The following reflects the views of L2BEAT’s governance team, composed of @kaereste and @Sinkas, and it’s based on the combined research, fact-checking, and ideation of the two. In this particular case we also reached out for feedback to other L2BEAT team members.

While in general, we highly appreciate both the work that the Security Council did in Season 6 and this retrospective, we have some thoughts and suggestions that might be useful for the upcoming Season.

  1. To begin with, we want to address what we think is an important oversight in the Security Council’s mandate.

    The SC played a critical role in supporting upgrades aligned with Stage 1 decentralization requirements. The Security Council continued to impact the technical decentralization of Optimism.

    We believe specifying who is responsible for reviewing and validating the contents of proposed upgrades might be a good idea. Right now, the responsibility is not clearly assigned as no single entity in governance is specifically accountable for it, and the responsibility simply lies in the Token House in general, which causes it to be diffused. As far as we know, no one is explicitly responsible for validating the contents of proposed upgrades within the Security Council (according to the Internal Operating Procedures) either.

    Moreover, the Security Council Charter directly states that:

    Council participants are expected to verify that a proposed protocol upgrade or role designation decision has been approved by Optimism Governance. They are not expected to directly evaluate the “merit” of the accompanying proposed code (e.g., for security purposes).

    Having security audits for the source code is not solving this issue either as audits, by definition, check if the code works as it is supposed to work; they’re not supposed to be opinionated about whether the code makes changes that are not in the best interest of Optimism Collective.

  2. Moreover, the exact calldata of the upgrade that the Security Council is signing is known only to the Security Council, and, as things stand, is not mentioned in the upgrade proposals on the forum or in the vote on Agora. Therefore, only Security Council members can really fact-check if the calldata they are signing is an outcome of a code compilation mentioned in the proposal. In our opinion, the transaction that the Security Council is signing should be mentioned directly in the proposal so that anyone can verify if it’s correct.

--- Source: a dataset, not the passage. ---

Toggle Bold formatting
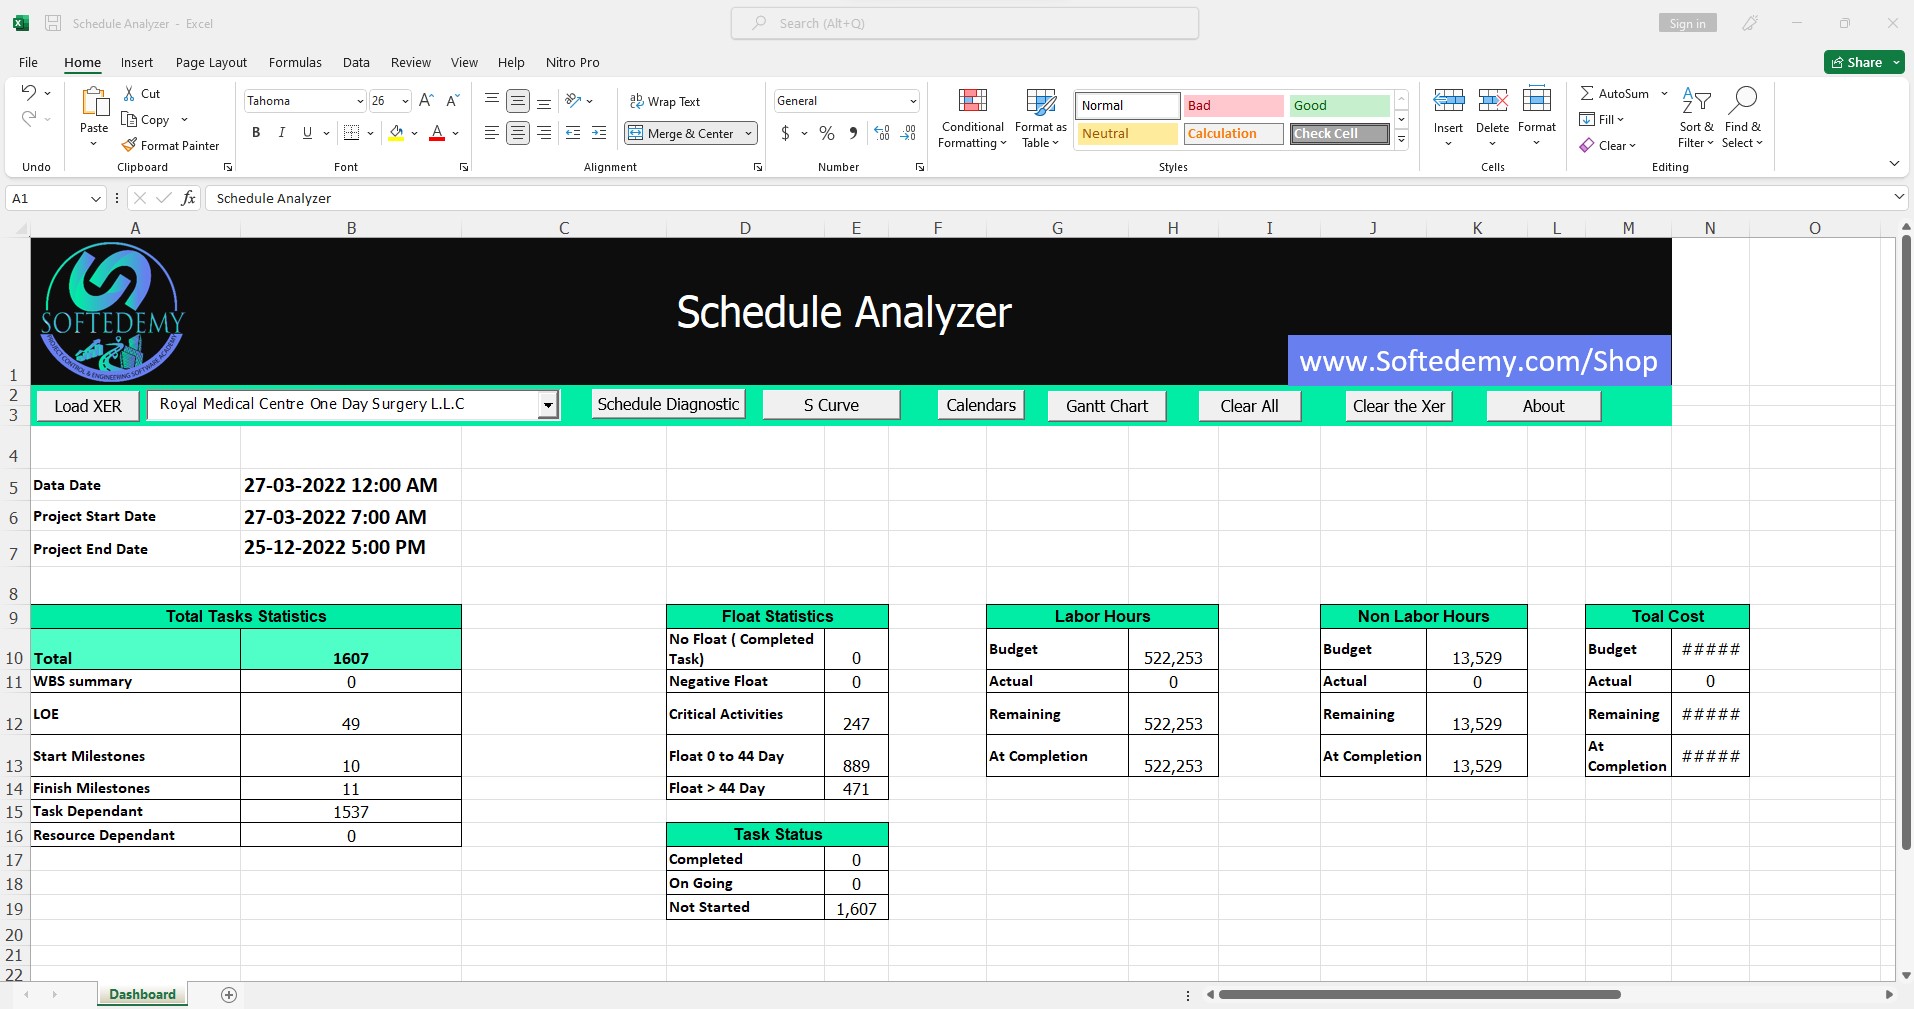Viewport: 1914px width, 1009px height. tap(256, 133)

  3. As far as we know, right now, the participants of the Security Council are required to be individuals using an EOA address. As L2BEAT, we wanted to participate in the Security Council as a multisig, but we were told it’s not possible at this stage. We would like to highly encourage enabling participation as a multisig as this allows for much better operational management and security of this role. With multisig, we could set up our procedures for handling this responsibility, while right now, this responsibility lies solely in the hands of an individual selected from our team.

  4. The role of the Security Council in Optimism is not limited to just planned upgrades for the protocol, but also to be a challenger in Optimism’s fault proof system. However, as far as we know, the Security Council fully relies on OP Labs and/or Foundation to serve this role, as individual Security Council participants are not expected to run their own system monitoring tools. The charter says:

    It is expected that various members of the Optimism Collective would call attention to a faulty L2 output proposal

    So, the Security Council has the final responsibility to intervene in case of a faulty L2 output proposal, but it doesn’t have the tools to fulfill this role as the responsibility for noticing the faulty L2 output proposal is diluted across “various members of the Optimism Collective.” We think this should be addressed and clarified in the future.

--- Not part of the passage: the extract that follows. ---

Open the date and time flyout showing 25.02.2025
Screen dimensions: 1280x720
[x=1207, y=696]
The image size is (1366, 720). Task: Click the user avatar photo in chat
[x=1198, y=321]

  5. One more feedback that we got is a small issue - currently the Github repository mixes the contracts that are being verified with the code being executed while verifying/signing. It poses some additional risks related to the maintenance of this code locally. The improvement we’d like to suggest is to separate the contracts and the code that compiles and signs them ) to separate repositories, and try to avoid frequent changes to the non-contracts repositories.

  6. Finally, as delegates, we would like to raise the process issue of setting the budget for the Security Council. While we agree that SC should have Budget Autonomy, we are a bit concerned that with the position that the Security Council has within the Optimism ecosystem, the Token House might be simply forced to accept any budget that SC proposes as the situation in which SC does not have any approved budget is an existential threat to the whole ecosystem.